Second, there are bills at the State House that threaten our coast. Shoreline management legislation is under attack and the fight is led by out-of-state developers to facilitate development on Captain Sams Spit, a shifting sand bar on the south end of Kiawah Island. The amended bill now undermines the original intent of the legislation. What was once a bill formulated from the science-based recommendations of the Blue Ribbon Committee is now a lackluster bill that ignores key elements of how we manage shoreline development up and down our coast. This is a statewide issue: Taxpayers across the state will be on the hook for the inevitable damage from this risky precedent. We are also watching legislation that aims to exempt about 90% of Dorchester County from the vital Coastal Management Program, which would allow developers to endanger Four Holes Swamp, with its thousand-year-old swamp tupelos and bald cypresses, and other wetlands where we kayak and fish.

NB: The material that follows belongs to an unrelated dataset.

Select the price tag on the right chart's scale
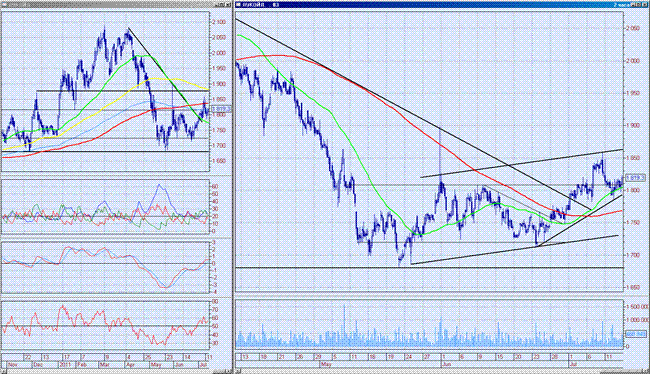The height and width of the screenshot is (374, 650). point(635,177)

Third, we will fight for the legal safeguards on which South Carolina’s natural resources and wildlife depend. One is called the “automatic stay.” Without the protections of an automatic stay, Captain Sams Spit developers could have built a concrete bulkhead on the Spit that would cause irreversible damage to the fragile dunes, while a court is deciding on the legality of the bulkhead. If the SC Supreme Court ruled against the developers after they had built the bulkhead, Captain Sams Spit would have been irreversibly damaged. Without the automatic stay, construction would be happening on the Spit right now. Another natural resource safeguard is the Pollution Control Act. We will strive to maintain citizens’ right to hold polluters accountable for past unlawful pollution.